6. The apparatus of claim 5, wherein the receiving portion
comprises: a power splitter operable to split the received optical
signal between the receiving portion and the remodulating portion;
and a demodulator operable to detect the first data signal from the
received optical signal.
7. The apparatus of claim 6, wherein the demodulator further
comprises a framing device operable to identify the second portion
of the received optical signal.
8. The apparatus of claim 7, wherein the modulating portion
comprises: a modulator operable to modulate the second portion of
the received optical signal with a second data signal based on the
identification of the second portion of the received optical signal
from the framing device.
9. The apparatus of claim 8, wherein the transmitting portion
comprises: an optical amplifier operable to amplify the second
optical signal.
10. An apparatus for communicating over a passive optical network
comprising: a beamsplitter operable to split a received optical
signal between a receiving portion and a modulating portion, the
received optical signal comprising a first portion modulated with a
first data signal and a second portion that is unmodulated; a
modulating portion operable to modulate the second portion of the
received optical signal with a second data signal to form a second
optical signal; and a photodetector operable to detect the first
data signal from the received optical signal.
11. The apparatus of claim 10, wherein the modulating portion
comprises a silicon optical amplifier reflective operable to
receive the second portion of the optical signal from the
beamsplitter, to modulate the second portion of the optical signal
with the second data signal to form the second optical signal, and
to reflect the second optical signal back to the beamsplitter.
Description
BACKGROUND OF THE INVENTION
[0001] 1. Field of the Invention
[0002] The present invention relates to an apparatus that
eliminates the laser in an Optical Network Unit (ONU) in a Wave
Division Multiplexed (WDM) Passive Optical Network (PON).
[0003] 2. Description of the Related Art
[0004] Optical networks have become a standard technology for the
transport of information in the telecommunications industry. A
number of different optical network standards have been defined,
with each having advantages and disadvantages for different uses.
Synchronous optical network (SONET) is one standard for optical
telecommunications transport. SONET is often used for long-haul,
metro level, and access transport applications.
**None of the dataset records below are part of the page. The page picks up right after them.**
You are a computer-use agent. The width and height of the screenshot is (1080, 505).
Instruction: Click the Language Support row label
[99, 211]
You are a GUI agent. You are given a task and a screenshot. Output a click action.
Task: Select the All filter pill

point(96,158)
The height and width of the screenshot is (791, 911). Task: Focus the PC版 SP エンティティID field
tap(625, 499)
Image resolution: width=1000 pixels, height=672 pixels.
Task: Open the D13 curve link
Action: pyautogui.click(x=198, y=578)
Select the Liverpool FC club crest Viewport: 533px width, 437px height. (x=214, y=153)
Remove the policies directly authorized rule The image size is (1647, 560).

[0005] Another standard for optical telecommunications transport is
passive optical networks (PONs). PONs are commonly used to address
the last mile of the communications infrastructure between the
service provider's central office, head end, or point of presence
(POP) and business or residential customer locations. Also known as
the access network or local loop, the last mile consists
predominantly, in residential areas, of copper telephone wires or
coaxial cable television (CATV) cables. In metropolitan areas,
where there is a high concentration of business customers, the
access network often includes high-capacity synchronous optical
network (SONET) rings, optical T3 lines, and copper-based T1s.
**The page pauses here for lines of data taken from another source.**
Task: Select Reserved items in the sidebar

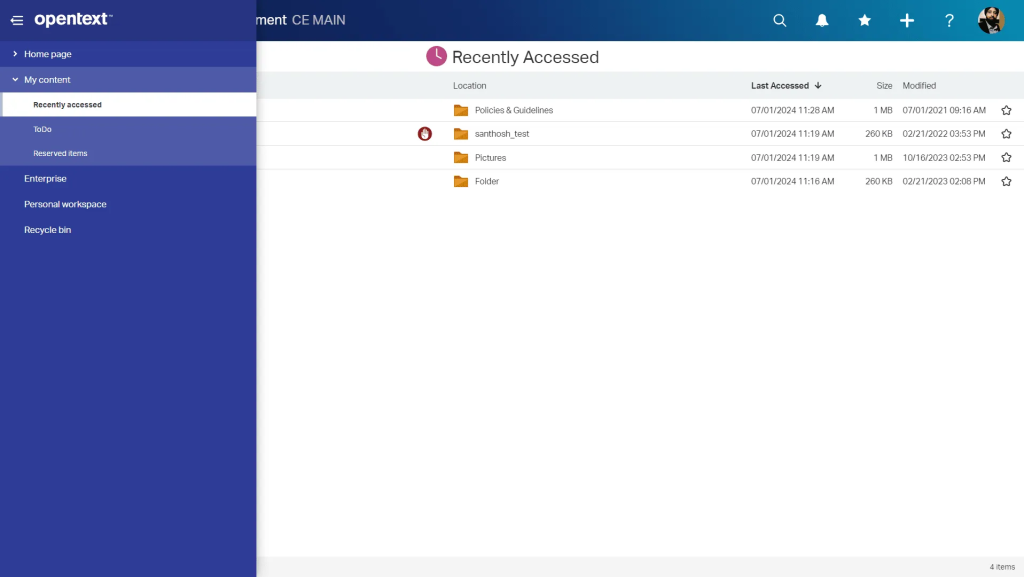Action: click(x=60, y=153)
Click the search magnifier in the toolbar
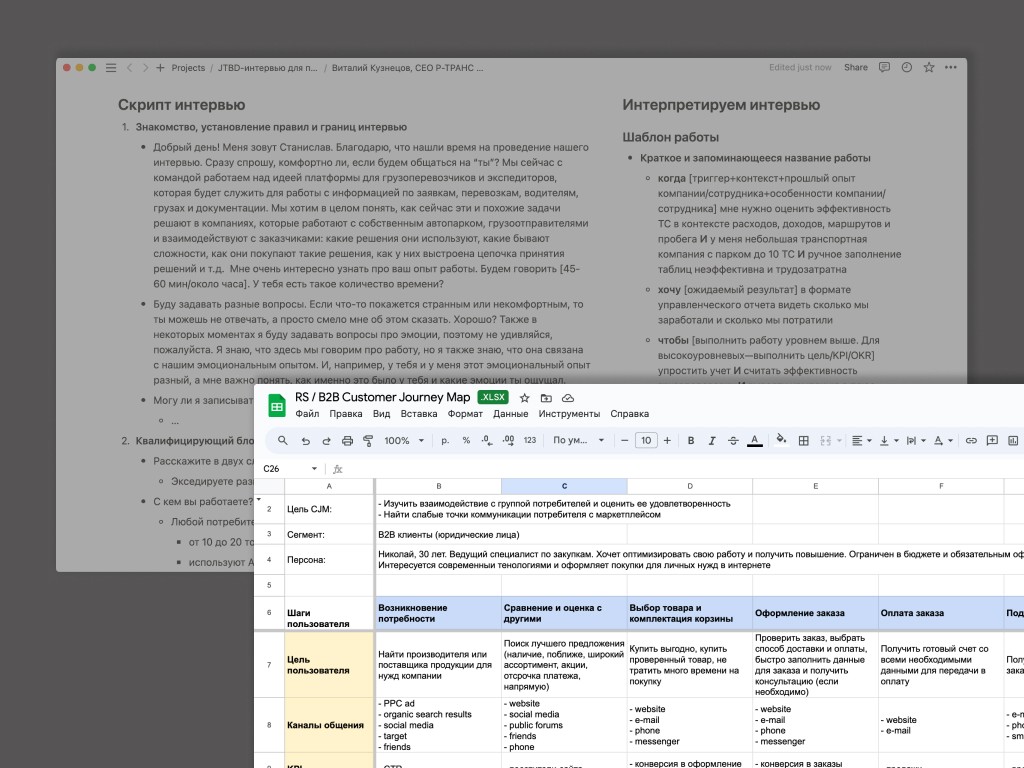 pyautogui.click(x=283, y=440)
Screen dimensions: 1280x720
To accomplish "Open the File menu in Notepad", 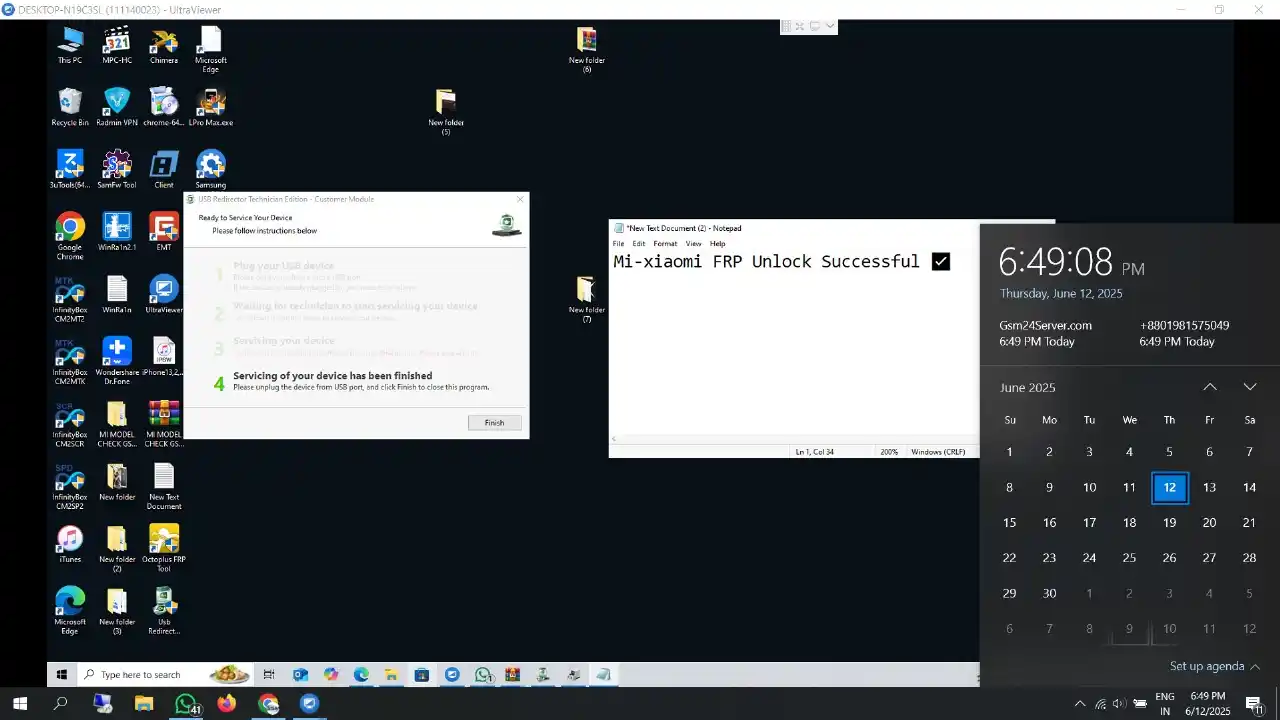I will (x=618, y=244).

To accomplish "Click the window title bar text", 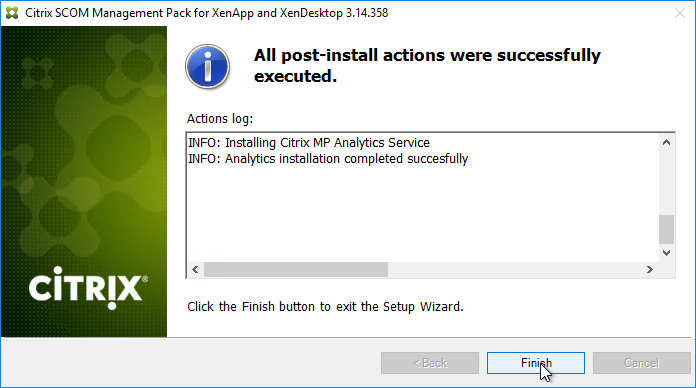I will click(206, 13).
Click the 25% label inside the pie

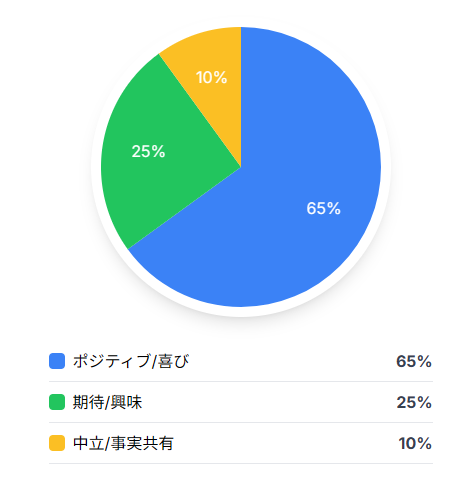[148, 151]

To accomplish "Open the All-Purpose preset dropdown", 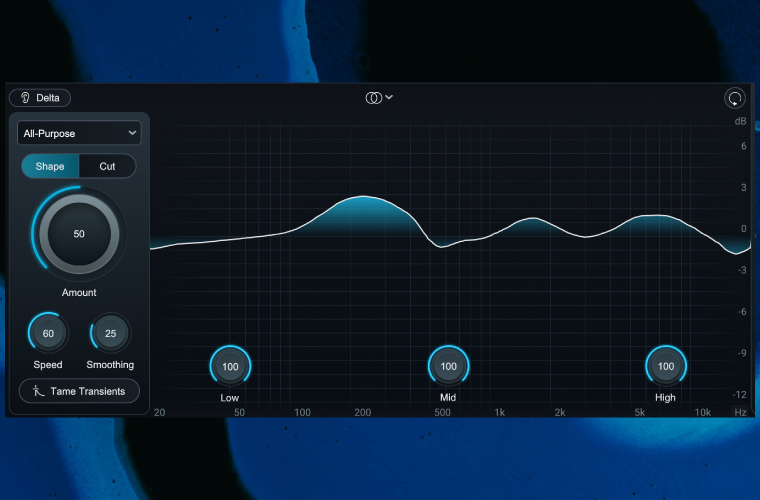I will [79, 133].
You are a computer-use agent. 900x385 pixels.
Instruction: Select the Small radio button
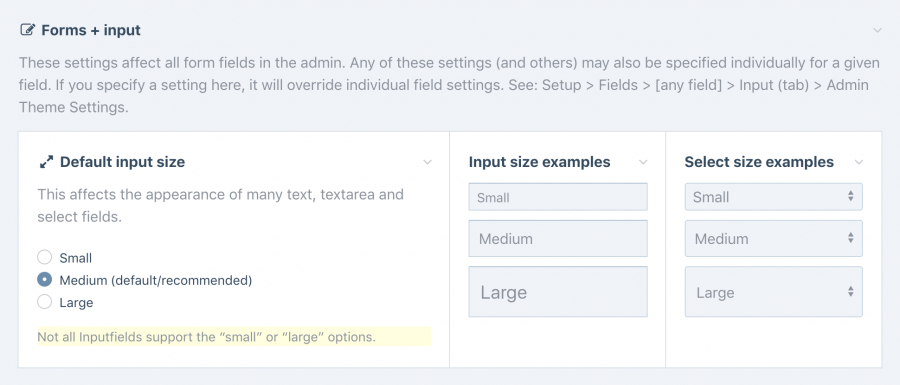[x=44, y=258]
[0006] Bandwidth is increasing dramatically on long-haul networks
through the use of wavelength division multiplexing (WDM) and other
new technologies. Recently, WDM technology has even begun to
penetrate metropolitan-area networks (MAN), boosting their capacity
dramatically. At the same time, enterprise local-area networks
(LAN) have moved from 10 Mbps to 100 Mbps, and soon many LANs will
be upgraded to gigabit Ethernet speeds. The result is a growing
gulf between the capacity of metro networks on one side and
end-user needs on the other, with the last-mile bottleneck in
between.
[0007] PONs are one solution to this problem in an attempt to break
the last-mile bandwidth bottleneck that other access network
technologies do not adequately and economically address.
[0008] Important parts of the PON architecture are the Optical
Network Unit (ONU) and the Optical Line Termination (OLT), which
are active network elements located at end points of a PON. The OLT
provides an interface for data to be transmitted over the PON. The
ONU provides an interface between the customer's data, video, and
telephony networks and the PON. The primary function of the ONU is
to receive traffic in an optical format and convert it to the
customer's desired format. Many PONs use wavelength division
multiplexing (WDM) of multiple signals over each optical fiber. WDM
PON provides dedicated optical wavelengths in each direction, for
each ONU. This provides improved operations over other types of
PON, where the same wavelength(s) are shared by up to 32 (or more)
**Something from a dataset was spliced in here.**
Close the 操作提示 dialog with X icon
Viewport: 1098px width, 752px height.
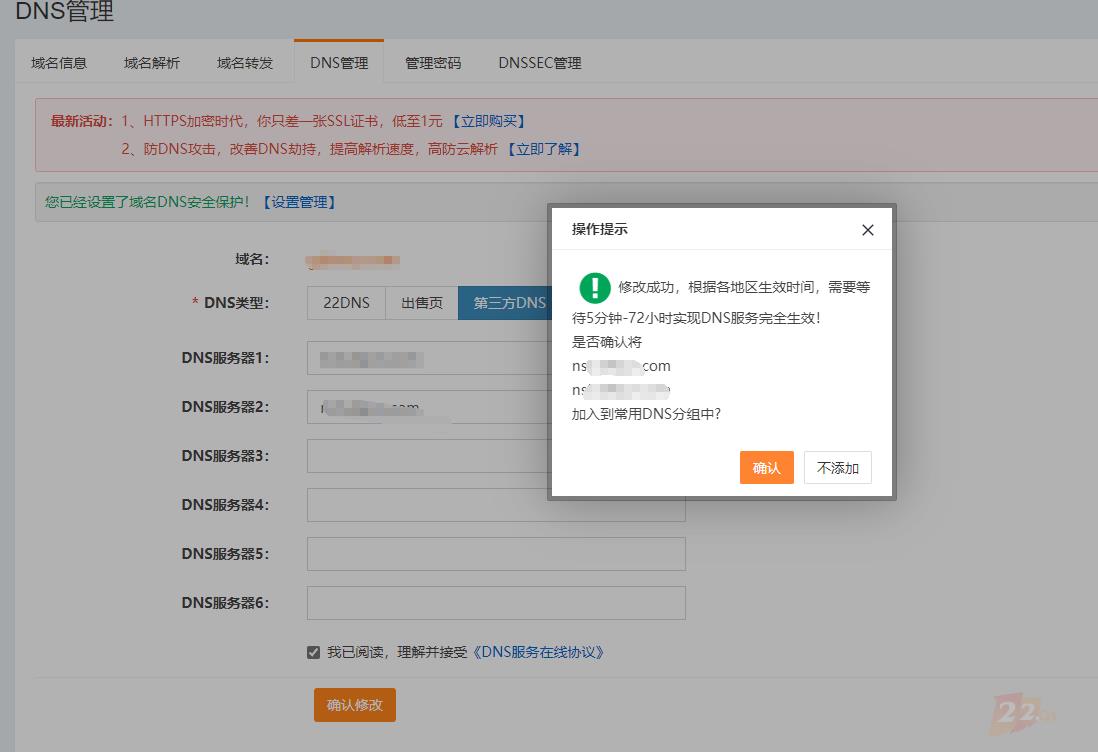coord(867,230)
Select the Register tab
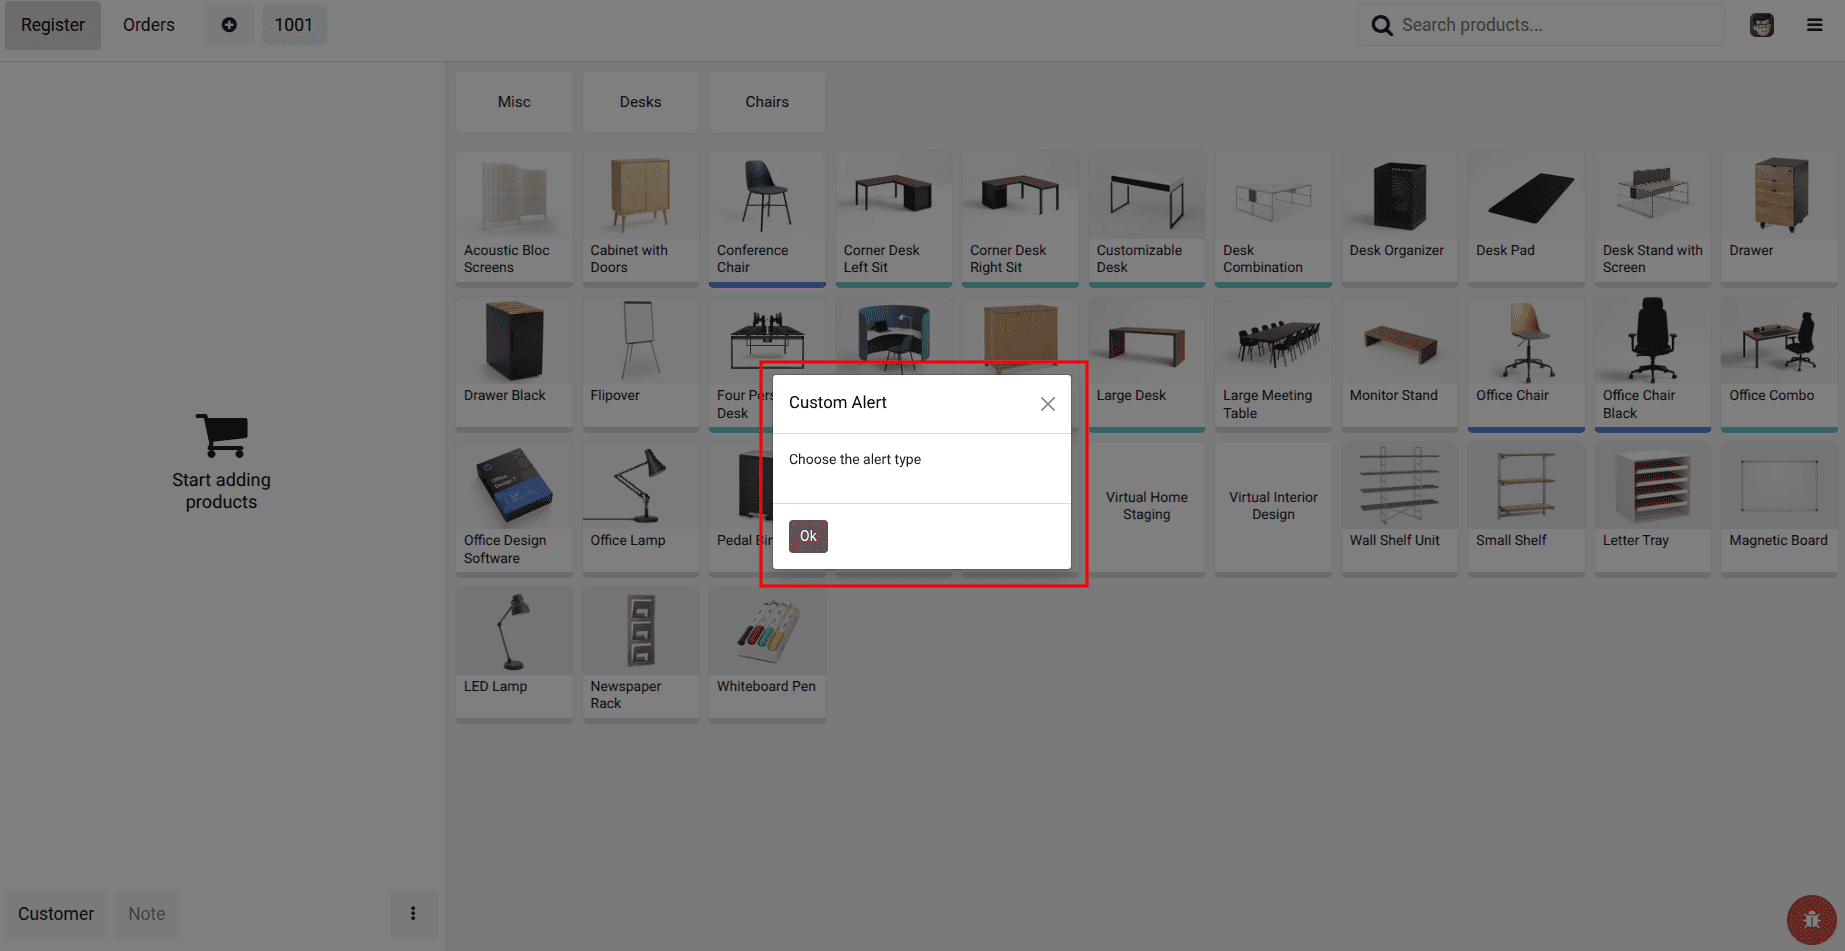This screenshot has height=951, width=1845. point(52,24)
ONU's. However, a typical implementation of WDM PON requires a
tuned narrowband laser in the ONU, and a fixed narrowband laser in
the OLT dedicated to each ONU. This results in too costly an
implementation for access applications. Most PON's today aren't
based on WDM PON due to cost, they are APON, EPON, etc where ONU's
share wavelengths in both directions. Thus, a need arises for a
technique that can both eliminate tuned lasers in the ONU's and
also provide shared optical carrier sources for the OLT's.
SUMMARY OF THE INVENTION
Shared Multi-Lambda Source for WDM PON
[0009] The present invention eliminates tuned lasers in the ONU's
and also provide shared optical carrier sources for the OLT's.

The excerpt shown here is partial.